### OBJECTIVE
Reproduce the material below, substituting "Command" for each occurrence of "Instruction" and leaving everything else unchanged.
-------- RECORDS TO PROCESS --------
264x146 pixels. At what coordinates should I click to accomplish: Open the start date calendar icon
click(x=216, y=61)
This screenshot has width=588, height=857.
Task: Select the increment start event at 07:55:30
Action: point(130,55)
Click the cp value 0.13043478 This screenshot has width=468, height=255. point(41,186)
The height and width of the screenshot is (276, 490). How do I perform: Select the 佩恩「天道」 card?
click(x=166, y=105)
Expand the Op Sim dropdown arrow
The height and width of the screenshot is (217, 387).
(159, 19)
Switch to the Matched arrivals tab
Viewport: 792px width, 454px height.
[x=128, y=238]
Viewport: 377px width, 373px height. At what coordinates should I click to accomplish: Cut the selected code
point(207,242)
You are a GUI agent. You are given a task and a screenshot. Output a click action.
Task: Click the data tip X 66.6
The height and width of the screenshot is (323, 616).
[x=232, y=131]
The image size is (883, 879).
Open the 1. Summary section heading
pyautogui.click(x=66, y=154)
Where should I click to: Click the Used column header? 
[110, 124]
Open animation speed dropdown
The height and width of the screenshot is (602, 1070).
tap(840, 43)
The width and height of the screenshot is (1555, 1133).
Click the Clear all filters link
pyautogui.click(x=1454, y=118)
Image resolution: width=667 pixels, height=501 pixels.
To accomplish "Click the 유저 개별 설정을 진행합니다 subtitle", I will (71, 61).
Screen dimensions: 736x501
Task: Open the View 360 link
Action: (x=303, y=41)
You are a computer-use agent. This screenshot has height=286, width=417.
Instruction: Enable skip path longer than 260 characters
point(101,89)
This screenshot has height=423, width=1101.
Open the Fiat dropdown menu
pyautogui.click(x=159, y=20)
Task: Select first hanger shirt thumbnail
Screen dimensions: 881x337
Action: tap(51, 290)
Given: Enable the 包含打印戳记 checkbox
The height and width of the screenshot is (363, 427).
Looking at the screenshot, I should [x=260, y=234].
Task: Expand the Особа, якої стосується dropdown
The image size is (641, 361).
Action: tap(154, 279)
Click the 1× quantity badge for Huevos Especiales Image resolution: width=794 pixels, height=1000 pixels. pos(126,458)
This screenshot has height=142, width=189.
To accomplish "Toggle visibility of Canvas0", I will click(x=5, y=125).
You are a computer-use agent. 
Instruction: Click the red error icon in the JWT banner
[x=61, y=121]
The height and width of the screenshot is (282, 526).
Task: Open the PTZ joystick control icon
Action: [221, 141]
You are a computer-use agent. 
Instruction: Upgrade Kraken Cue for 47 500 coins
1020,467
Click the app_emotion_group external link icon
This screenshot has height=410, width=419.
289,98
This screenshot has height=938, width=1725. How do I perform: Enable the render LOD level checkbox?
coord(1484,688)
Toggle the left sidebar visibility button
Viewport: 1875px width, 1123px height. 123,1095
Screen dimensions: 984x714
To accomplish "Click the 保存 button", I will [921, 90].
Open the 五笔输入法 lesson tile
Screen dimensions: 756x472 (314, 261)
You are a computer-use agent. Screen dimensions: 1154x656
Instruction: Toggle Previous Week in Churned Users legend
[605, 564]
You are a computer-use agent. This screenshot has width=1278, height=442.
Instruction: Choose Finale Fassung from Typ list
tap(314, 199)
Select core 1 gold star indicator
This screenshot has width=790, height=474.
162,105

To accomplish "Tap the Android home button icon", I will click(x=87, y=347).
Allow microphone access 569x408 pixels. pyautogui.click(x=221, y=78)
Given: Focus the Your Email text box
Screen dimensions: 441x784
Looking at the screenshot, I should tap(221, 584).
--------
### TASK SOLUTION
264x146 pixels. At what coordinates should I click to accomplish: Open the start date calendar icon
click(x=216, y=61)
This screenshot has width=588, height=857.
Task: Select the increment start event at 07:55:30
Action: point(130,55)
Click the cp value 0.13043478 This screenshot has width=468, height=255. point(41,186)
The height and width of the screenshot is (276, 490). How do I perform: Select the 佩恩「天道」 card?
click(x=166, y=105)
Expand the Op Sim dropdown arrow
The height and width of the screenshot is (217, 387).
(159, 19)
Switch to the Matched arrivals tab
Viewport: 792px width, 454px height.
[x=128, y=238]
Viewport: 377px width, 373px height. At what coordinates should I click to accomplish: Cut the selected code
point(207,242)
You are a GUI agent. You are given a task and a screenshot. Output a click action.
Task: Click the data tip X 66.6
The height and width of the screenshot is (323, 616).
[x=232, y=131]
The image size is (883, 879).
Open the 1. Summary section heading
pyautogui.click(x=66, y=154)
Where should I click to: Click the Used column header? 
[110, 124]
Open animation speed dropdown
The height and width of the screenshot is (602, 1070).
tap(840, 43)
The width and height of the screenshot is (1555, 1133).
Click the Clear all filters link
pyautogui.click(x=1454, y=118)
Image resolution: width=667 pixels, height=501 pixels.
To accomplish "Click the 유저 개별 설정을 진행합니다 subtitle", I will (71, 61).
Screen dimensions: 736x501
Task: Open the View 360 link
Action: (x=303, y=41)
You are a computer-use agent. This screenshot has height=286, width=417.
Command: Enable skip path longer than 260 characters
point(101,89)
This screenshot has height=423, width=1101.
Open the Fiat dropdown menu
pyautogui.click(x=159, y=20)
Task: Select first hanger shirt thumbnail
Screen dimensions: 881x337
Action: tap(51, 290)
Given: Enable the 包含打印戳记 checkbox
The height and width of the screenshot is (363, 427).
Looking at the screenshot, I should [x=260, y=234].
Task: Expand the Особа, якої стосується dropdown
The image size is (641, 361).
Action: tap(154, 279)
Click the 1× quantity badge for Huevos Especiales Image resolution: width=794 pixels, height=1000 pixels. pos(126,458)
This screenshot has height=142, width=189.
To accomplish "Toggle visibility of Canvas0", I will click(x=5, y=125).
You are a computer-use agent. 
Command: Click the red error icon in the JWT banner
[x=61, y=121]
The height and width of the screenshot is (282, 526).
Task: Open the PTZ joystick control icon
Action: [221, 141]
You are a computer-use agent. 
Command: Upgrade Kraken Cue for 47 500 coins
1020,467
Click the app_emotion_group external link icon
This screenshot has height=410, width=419.
289,98
This screenshot has height=938, width=1725. How do I perform: Enable the render LOD level checkbox?
coord(1484,688)
Toggle the left sidebar visibility button
Viewport: 1875px width, 1123px height. 123,1095
Screen dimensions: 984x714
To accomplish "Click the 保存 button", I will [921, 90].
Open the 五笔输入法 lesson tile
Screen dimensions: 756x472 (314, 261)
You are a computer-use agent. Screen dimensions: 1154x656
Command: Toggle Previous Week in Churned Users legend
[605, 564]
You are a computer-use agent. This screenshot has width=1278, height=442.
Command: Choose Finale Fassung from Typ list
tap(314, 199)
Select core 1 gold star indicator
This screenshot has width=790, height=474.
162,105

To accomplish "Tap the Android home button icon", I will click(x=87, y=347).
Allow microphone access 569x408 pixels. pyautogui.click(x=221, y=78)
Given: Focus the Your Email text box
Screen dimensions: 441x784
Looking at the screenshot, I should tap(221, 584).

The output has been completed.